Records from a data source:
* * *

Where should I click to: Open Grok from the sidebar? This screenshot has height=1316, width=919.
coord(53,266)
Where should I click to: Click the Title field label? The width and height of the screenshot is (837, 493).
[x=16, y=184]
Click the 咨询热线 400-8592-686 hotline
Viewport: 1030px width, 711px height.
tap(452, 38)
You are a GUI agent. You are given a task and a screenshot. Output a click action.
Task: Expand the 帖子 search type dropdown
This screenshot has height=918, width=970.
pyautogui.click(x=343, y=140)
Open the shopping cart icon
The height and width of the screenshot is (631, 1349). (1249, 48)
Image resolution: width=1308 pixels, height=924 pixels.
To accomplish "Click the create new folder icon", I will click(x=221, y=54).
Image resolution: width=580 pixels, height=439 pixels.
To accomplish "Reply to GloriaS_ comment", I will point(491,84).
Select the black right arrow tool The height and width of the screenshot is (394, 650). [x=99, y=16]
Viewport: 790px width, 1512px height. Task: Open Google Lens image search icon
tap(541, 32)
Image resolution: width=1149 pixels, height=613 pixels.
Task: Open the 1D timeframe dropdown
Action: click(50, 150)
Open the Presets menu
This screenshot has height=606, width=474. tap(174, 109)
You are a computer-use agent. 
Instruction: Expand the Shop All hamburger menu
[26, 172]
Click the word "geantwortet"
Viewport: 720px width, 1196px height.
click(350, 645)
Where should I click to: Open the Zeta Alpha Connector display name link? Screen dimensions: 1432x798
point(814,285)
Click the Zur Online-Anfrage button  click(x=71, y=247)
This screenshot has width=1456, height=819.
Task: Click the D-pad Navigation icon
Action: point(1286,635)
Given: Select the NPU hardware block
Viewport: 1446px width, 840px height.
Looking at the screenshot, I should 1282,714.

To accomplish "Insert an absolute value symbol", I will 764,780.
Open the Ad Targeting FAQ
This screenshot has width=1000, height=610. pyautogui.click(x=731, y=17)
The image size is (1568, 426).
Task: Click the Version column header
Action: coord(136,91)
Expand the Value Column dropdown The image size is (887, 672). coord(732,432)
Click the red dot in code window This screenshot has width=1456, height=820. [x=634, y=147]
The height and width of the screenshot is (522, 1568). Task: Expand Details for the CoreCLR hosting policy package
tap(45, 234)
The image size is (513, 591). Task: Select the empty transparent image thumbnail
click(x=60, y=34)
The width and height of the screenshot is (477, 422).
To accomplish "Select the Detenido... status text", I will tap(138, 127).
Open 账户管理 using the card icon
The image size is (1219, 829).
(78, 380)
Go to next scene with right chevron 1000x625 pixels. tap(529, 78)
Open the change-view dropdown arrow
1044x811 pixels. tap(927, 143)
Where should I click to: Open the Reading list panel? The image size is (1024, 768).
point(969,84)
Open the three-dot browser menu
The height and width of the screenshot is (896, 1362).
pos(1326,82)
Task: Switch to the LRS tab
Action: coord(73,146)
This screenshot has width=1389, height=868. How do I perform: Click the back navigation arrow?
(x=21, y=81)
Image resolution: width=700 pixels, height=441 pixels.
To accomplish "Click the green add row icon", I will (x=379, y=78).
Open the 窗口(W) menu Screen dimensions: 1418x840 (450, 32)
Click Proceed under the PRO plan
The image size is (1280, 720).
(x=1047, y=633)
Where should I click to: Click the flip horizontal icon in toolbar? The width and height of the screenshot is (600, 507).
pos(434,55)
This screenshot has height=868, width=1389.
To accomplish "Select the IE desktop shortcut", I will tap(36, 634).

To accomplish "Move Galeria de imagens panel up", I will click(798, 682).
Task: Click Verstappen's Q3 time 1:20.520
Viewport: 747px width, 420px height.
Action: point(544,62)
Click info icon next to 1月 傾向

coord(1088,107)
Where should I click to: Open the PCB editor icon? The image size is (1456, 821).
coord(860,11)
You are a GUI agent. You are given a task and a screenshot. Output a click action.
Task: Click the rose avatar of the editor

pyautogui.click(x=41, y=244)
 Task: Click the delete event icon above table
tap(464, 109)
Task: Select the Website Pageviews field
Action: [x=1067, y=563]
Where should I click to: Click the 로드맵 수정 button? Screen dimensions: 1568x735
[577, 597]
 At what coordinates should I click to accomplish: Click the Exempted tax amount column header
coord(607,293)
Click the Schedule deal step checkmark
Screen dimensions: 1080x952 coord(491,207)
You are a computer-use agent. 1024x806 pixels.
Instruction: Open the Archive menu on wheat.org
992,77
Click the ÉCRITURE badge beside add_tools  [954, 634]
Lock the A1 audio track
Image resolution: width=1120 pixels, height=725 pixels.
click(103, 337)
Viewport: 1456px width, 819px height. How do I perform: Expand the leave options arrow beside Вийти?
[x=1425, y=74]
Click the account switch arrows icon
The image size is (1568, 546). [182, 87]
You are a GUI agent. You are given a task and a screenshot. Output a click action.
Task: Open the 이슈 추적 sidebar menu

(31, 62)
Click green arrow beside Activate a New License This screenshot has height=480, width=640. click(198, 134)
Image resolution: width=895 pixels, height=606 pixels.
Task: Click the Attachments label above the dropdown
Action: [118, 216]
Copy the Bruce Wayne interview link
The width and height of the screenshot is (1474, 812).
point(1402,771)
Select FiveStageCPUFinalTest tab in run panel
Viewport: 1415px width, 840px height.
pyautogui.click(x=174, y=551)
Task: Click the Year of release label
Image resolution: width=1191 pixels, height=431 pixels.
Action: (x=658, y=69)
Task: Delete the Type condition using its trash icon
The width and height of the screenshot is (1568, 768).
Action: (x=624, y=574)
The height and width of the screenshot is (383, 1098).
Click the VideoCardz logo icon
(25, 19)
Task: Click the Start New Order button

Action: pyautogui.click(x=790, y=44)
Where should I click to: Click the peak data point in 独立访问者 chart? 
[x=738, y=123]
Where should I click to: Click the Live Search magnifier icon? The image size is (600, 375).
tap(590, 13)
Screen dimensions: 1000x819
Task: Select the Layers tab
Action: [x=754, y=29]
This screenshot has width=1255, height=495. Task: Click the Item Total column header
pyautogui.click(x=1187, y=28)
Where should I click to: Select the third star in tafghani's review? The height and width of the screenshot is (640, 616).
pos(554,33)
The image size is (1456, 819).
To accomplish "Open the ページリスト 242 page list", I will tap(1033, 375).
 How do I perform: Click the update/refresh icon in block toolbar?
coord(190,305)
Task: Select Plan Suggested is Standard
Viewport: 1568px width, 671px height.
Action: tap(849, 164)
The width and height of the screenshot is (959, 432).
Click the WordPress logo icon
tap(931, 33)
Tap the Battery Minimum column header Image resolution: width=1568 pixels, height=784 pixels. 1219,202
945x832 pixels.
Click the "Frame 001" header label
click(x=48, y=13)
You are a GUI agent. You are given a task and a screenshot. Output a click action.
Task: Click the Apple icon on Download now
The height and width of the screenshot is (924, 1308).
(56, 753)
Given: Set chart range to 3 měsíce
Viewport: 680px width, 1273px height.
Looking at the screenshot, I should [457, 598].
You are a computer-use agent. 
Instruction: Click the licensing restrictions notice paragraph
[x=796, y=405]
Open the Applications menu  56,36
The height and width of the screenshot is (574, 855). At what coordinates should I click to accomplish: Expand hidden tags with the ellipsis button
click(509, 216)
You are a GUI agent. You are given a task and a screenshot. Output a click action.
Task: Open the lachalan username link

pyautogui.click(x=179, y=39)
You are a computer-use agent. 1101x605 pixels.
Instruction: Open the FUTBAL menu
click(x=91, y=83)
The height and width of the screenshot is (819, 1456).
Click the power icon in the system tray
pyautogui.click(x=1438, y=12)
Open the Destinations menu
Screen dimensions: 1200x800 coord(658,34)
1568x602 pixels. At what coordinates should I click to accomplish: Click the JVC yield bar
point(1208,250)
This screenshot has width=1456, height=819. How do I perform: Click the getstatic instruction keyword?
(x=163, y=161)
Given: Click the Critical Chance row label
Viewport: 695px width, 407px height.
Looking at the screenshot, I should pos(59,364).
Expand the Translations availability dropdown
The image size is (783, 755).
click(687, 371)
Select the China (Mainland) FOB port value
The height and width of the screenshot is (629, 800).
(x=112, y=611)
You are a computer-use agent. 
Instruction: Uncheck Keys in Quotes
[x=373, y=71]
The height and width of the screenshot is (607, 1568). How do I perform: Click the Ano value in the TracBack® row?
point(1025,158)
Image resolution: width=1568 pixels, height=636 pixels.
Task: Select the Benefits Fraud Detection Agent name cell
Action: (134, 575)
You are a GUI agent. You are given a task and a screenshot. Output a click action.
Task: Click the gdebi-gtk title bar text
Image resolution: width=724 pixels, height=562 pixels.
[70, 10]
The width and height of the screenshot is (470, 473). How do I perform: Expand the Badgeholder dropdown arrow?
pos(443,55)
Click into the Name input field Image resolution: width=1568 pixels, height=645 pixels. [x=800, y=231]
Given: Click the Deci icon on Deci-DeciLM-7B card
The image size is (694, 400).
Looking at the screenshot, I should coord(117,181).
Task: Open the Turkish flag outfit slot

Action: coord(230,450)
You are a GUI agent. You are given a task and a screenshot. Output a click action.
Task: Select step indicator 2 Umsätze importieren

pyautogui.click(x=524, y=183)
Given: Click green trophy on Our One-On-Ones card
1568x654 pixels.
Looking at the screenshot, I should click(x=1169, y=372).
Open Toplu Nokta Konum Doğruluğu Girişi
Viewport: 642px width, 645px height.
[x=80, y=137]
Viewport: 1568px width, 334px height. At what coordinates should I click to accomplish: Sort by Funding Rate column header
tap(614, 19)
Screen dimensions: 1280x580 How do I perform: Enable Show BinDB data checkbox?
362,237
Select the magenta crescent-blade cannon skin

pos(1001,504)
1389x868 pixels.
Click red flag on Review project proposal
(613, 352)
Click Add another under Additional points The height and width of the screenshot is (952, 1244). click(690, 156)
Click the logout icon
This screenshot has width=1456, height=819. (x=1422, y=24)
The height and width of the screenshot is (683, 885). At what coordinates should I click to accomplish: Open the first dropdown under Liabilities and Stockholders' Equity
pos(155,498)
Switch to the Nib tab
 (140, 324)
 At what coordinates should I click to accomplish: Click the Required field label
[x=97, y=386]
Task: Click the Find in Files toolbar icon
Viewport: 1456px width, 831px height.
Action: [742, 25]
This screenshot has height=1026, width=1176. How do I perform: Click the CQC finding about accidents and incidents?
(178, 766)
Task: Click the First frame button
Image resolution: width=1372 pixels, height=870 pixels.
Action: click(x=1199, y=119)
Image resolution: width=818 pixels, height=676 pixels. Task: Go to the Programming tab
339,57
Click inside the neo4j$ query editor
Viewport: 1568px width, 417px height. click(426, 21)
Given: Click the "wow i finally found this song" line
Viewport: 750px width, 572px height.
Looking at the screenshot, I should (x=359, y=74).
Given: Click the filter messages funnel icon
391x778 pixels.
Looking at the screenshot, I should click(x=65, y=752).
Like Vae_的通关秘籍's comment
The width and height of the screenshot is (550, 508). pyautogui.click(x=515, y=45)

* * *

> [Short problem] Copy the records from the line with "This screenshot has width=1456, height=819. How" up to and including the line with "Looking at the screenshot, I should pos(59,364).", and only those lines. Substitute "Critical Damage" for "Critical Chance" and leave everything else unchanged.

> [Exercise result]
This screenshot has width=1456, height=819. How do I perform: Click the getstatic instruction keyword?
(x=163, y=161)
Given: Click the Critical Damage row label
Viewport: 695px width, 407px height.
Looking at the screenshot, I should pos(59,364).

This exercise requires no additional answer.